(Collected data)
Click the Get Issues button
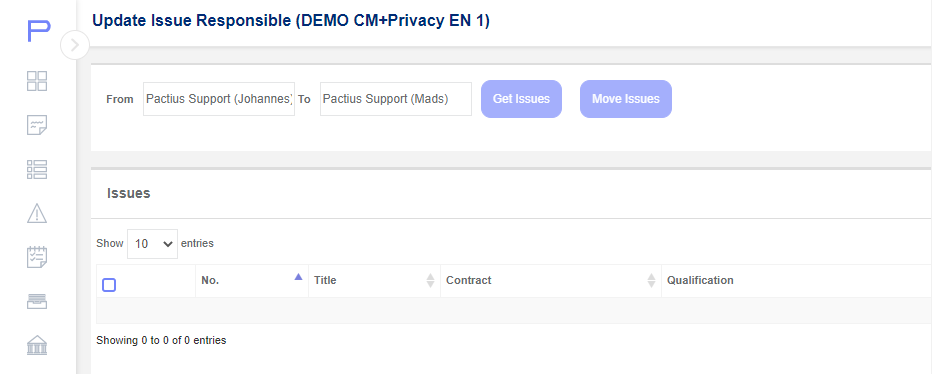932x374 pixels. pos(521,99)
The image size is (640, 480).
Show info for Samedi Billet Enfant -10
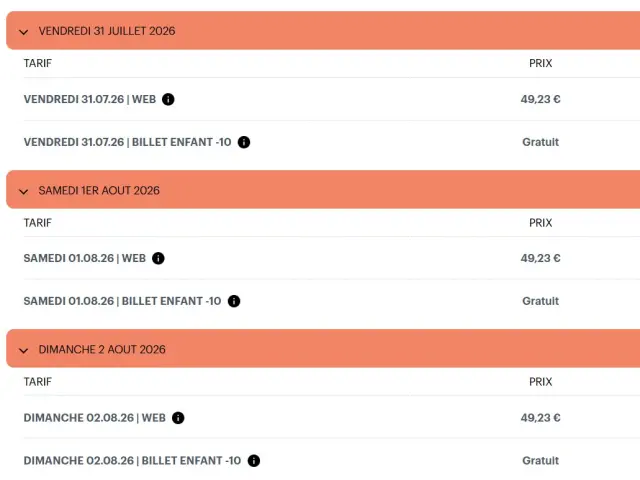(x=233, y=301)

### [What you should do]
The entries are to be printed exactly as written; the pictures are to be left out.

### [Completed exercise]
Click the Get Issues button
932x374 pixels. pos(521,99)
The image size is (640, 480).
Show info for Samedi Billet Enfant -10
(x=233, y=301)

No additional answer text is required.